Pour s'en sortir, Le Figaro indique dans un article daté de ce jeudi 10 mars que le siège a de nouveau fait appel à ses fédérations locales et à leur trésorerie. Dans un courrier envoyé il y a quelques jours, le PS leur a demandé de "mettre à disposition les moyens nécessaires" pour "la dernière ligne droite" de la campagne. "Si les comptes d'ensemble du PS publiés au JO font état de 21 millions d'euros de disponibilités, 20 millions d'euros sont sur les comptes de vos fédérations et de vos sections", indique cette lettre. Dix millions sont concentrés dans une quinzaine de fédérations.
Mais face à ce qui ressemble à une impasse, et sur fond de bisbilles internes et défiances vis-à-vis du Premier secrétaire ou de la candidate à la présidentielle, de nombreuses fédérations PS refusent de mettre la main au portefeuille. À l'instar de la fédération de Moselle, qui dispose pourtant de près d'un million d'euros de trésorerie. Pas question de perdre cet argent qui ne leur sera jamais rendu si la candidate n'atteint pas les 5%.
Il faut mobiliser ceux qui n'ont pas l'intention de voter Emmanuel Macron ni Jean-Luc Mélenchon"
Jean-François Debat
Pourtant, parmi les cadres, certains y croient encore. "5% c'est atteignable", assure l'un d'eux à l'AFP. "C'est même souhaitable, on ne peut pas donner le signal de l'anéantissement de la gauche sociale." "L'enjeu, c'est d'imposer nos valeurs et d'aller chercher les 5%", avoue un autre, car "je ne vois pas comment on peut passer de 2-3% à 10%". Jean-François Debat, maire PS de Bourg-en-Bresse et membre de l'équipe de campagne de la candidate, estime que "le vrai sondage, c'est le 10 avril. Il y a toujours une part d'électeurs de gauche très indécis. Il faut mobiliser ceux qui n'ont pas l'intention de voter Emmanuel Macron ni Jean-Luc Mélenchon".

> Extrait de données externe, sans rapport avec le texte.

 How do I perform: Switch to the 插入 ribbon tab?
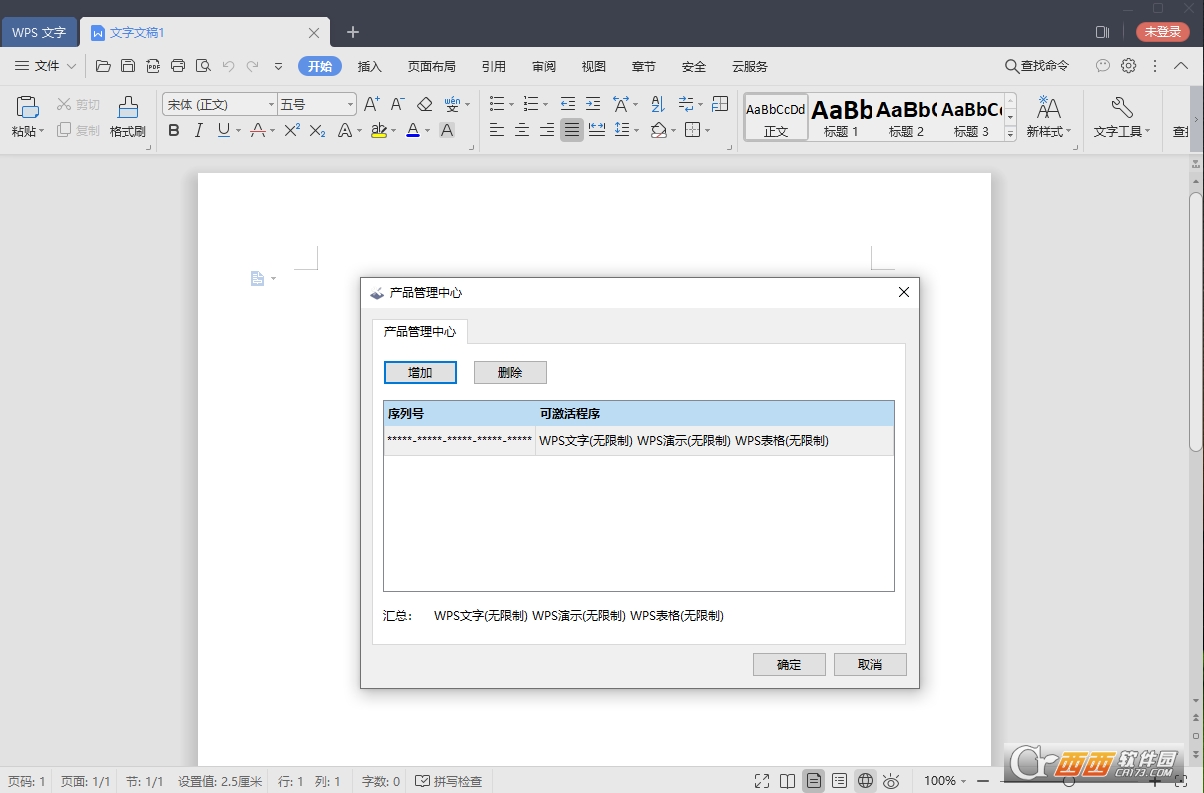(370, 66)
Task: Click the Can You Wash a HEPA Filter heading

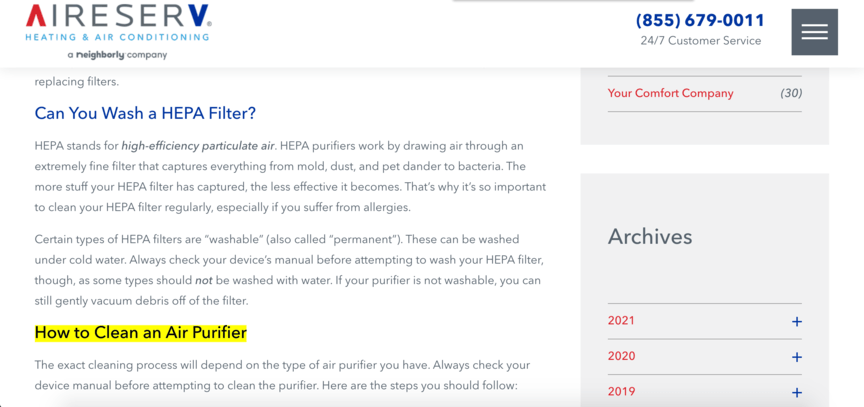Action: [145, 113]
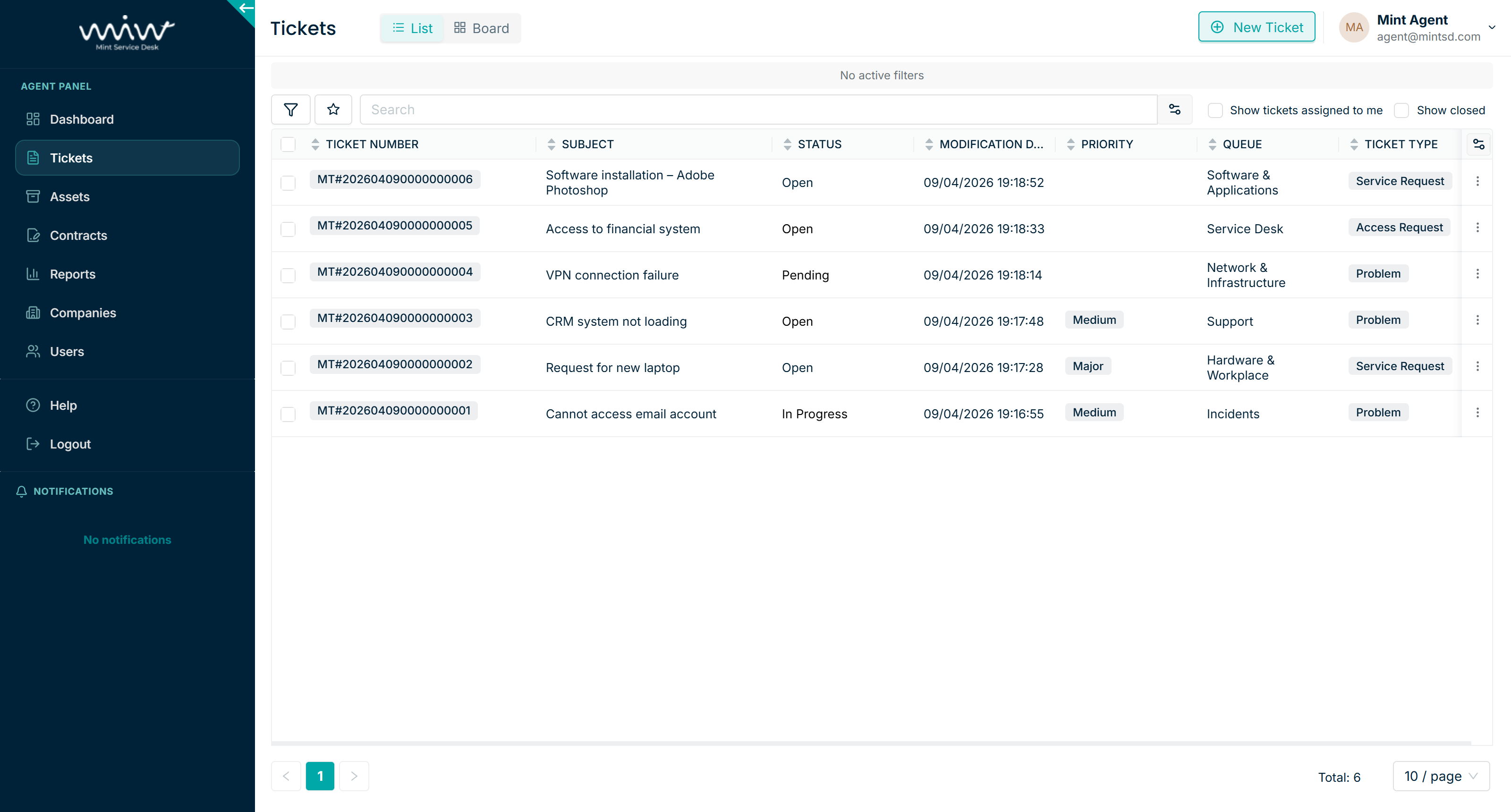Open three-dot menu for CRM system not loading
Screen dimensions: 1511x812
(x=1477, y=320)
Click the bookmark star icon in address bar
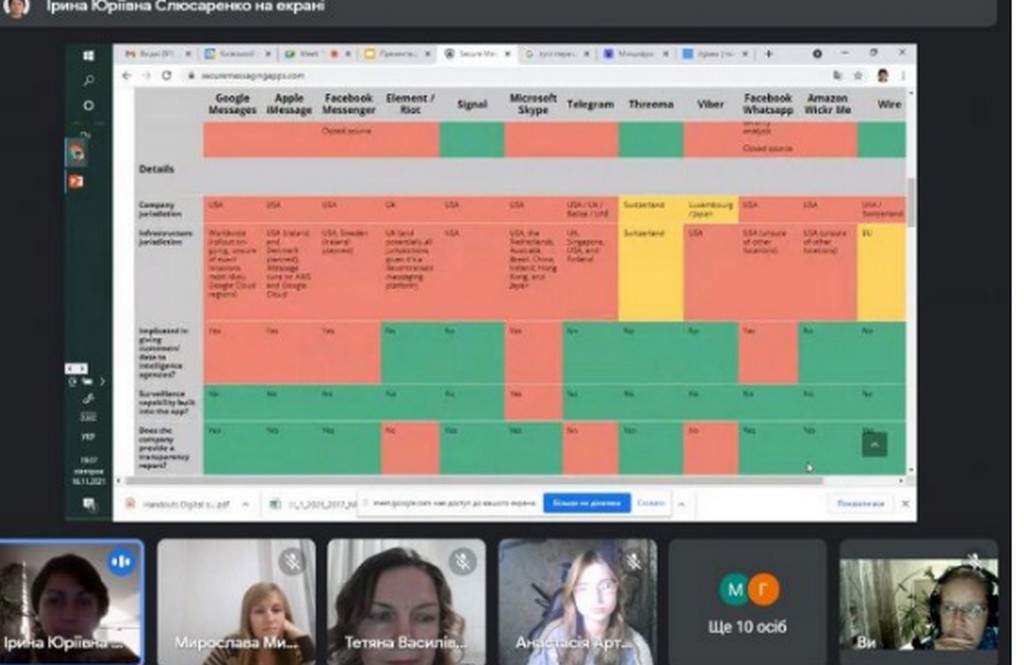Screen dimensions: 1024x665 coord(859,75)
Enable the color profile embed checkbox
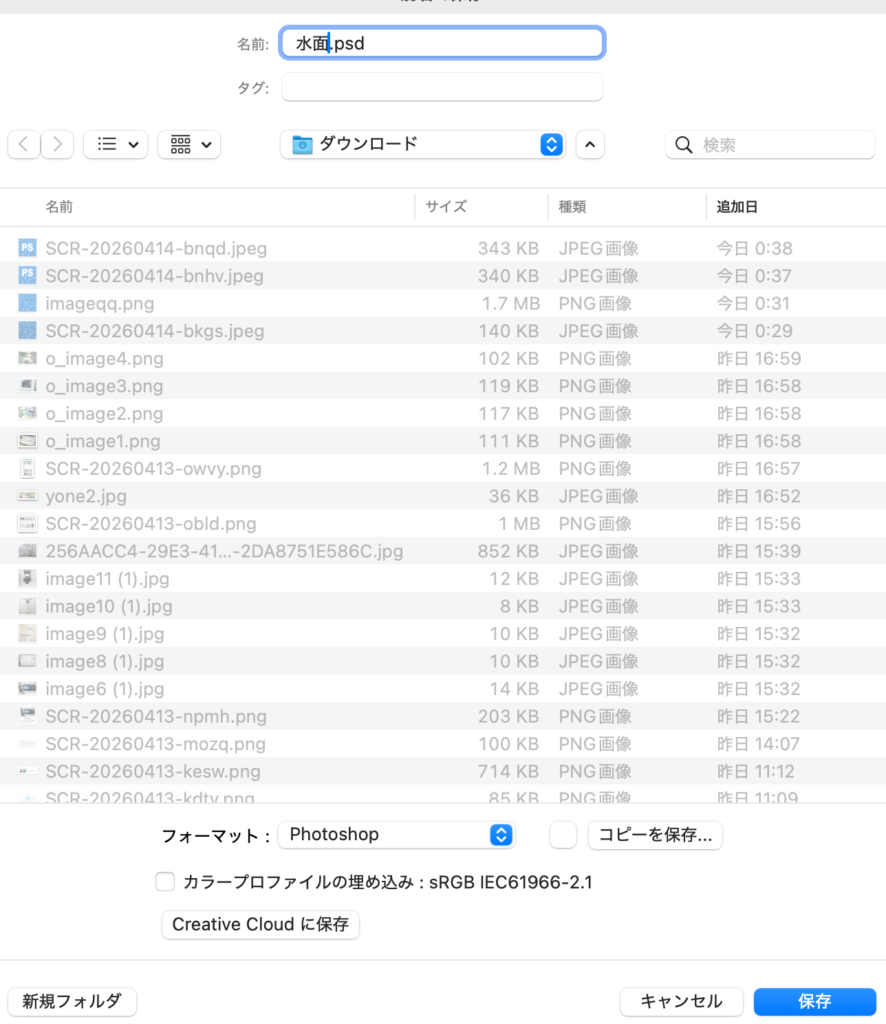Viewport: 886px width, 1024px height. 165,882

Pour ne pas tout perdre, le PS compte donc sur la mobilisation de son électorat - plus difficile à enrôler sans argent, pour organiser des meetings, notamment. Il va organiser d'ici au premier tour 577 réunions publiques à travers le pays, comme le nombre de circonscriptions, et les maires socialistes vont adresser un courrier à leurs électeurs pour tenter de les convaincre, indique l'AFP.